■ **Problem details**: Reproduce every record exactly.

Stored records

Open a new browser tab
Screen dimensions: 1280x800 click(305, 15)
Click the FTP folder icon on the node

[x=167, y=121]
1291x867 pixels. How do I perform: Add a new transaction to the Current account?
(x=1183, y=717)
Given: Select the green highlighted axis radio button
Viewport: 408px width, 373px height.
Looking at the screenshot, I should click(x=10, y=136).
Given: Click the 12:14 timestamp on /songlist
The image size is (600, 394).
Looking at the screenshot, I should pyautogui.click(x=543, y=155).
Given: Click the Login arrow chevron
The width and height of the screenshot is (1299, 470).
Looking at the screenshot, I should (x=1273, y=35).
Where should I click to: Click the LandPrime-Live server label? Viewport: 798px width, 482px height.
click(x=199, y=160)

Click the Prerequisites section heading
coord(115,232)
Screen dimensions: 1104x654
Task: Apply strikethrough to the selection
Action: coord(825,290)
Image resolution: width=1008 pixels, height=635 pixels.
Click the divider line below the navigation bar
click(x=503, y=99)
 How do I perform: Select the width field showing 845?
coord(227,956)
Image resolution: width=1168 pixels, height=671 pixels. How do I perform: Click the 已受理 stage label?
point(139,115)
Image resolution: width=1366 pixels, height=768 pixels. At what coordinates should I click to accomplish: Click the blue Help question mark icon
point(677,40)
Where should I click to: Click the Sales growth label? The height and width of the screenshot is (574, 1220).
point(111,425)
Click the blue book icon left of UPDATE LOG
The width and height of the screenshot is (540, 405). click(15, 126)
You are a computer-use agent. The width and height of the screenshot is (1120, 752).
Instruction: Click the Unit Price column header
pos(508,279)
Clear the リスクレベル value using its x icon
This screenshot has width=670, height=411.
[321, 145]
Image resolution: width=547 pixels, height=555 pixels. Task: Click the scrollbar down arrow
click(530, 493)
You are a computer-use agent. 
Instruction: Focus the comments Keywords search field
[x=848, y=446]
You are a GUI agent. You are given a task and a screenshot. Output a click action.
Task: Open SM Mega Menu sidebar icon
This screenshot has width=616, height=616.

■ **Expected answer**:
Open a new browser tab
Screen dimensions: 1280x800 click(305, 15)
Click the FTP folder icon on the node

[x=167, y=121]
1291x867 pixels. How do I perform: Add a new transaction to the Current account?
(x=1183, y=717)
Given: Select the green highlighted axis radio button
Viewport: 408px width, 373px height.
Looking at the screenshot, I should click(x=10, y=136).
Given: Click the 12:14 timestamp on /songlist
The image size is (600, 394).
Looking at the screenshot, I should pyautogui.click(x=543, y=155).
Given: Click the Login arrow chevron
The width and height of the screenshot is (1299, 470).
Looking at the screenshot, I should (x=1273, y=35).
Where should I click to: Click the LandPrime-Live server label? Viewport: 798px width, 482px height.
click(x=199, y=160)

Click the Prerequisites section heading
coord(115,232)
Screen dimensions: 1104x654
Task: Apply strikethrough to the selection
Action: coord(825,290)
Image resolution: width=1008 pixels, height=635 pixels.
Click the divider line below the navigation bar
click(x=503, y=99)
 How do I perform: Select the width field showing 845?
coord(227,956)
Image resolution: width=1168 pixels, height=671 pixels. How do I perform: Click the 已受理 stage label?
point(139,115)
Image resolution: width=1366 pixels, height=768 pixels. At what coordinates should I click to accomplish: Click the blue Help question mark icon
point(677,40)
Where should I click to: Click the Sales growth label? The height and width of the screenshot is (574, 1220).
point(111,425)
Click the blue book icon left of UPDATE LOG
The width and height of the screenshot is (540, 405). click(15, 126)
You are a computer-use agent. The width and height of the screenshot is (1120, 752).
Instruction: Click the Unit Price column header
pos(508,279)
Clear the リスクレベル value using its x icon
This screenshot has width=670, height=411.
[321, 145]
Image resolution: width=547 pixels, height=555 pixels. Task: Click the scrollbar down arrow
click(530, 493)
You are a computer-use agent. 
Instruction: Focus the comments Keywords search field
[x=848, y=446]
You are a GUI agent. You are given a task and a screenshot. Output a click action.
Task: Open SM Mega Menu sidebar icon
This screenshot has width=616, height=616.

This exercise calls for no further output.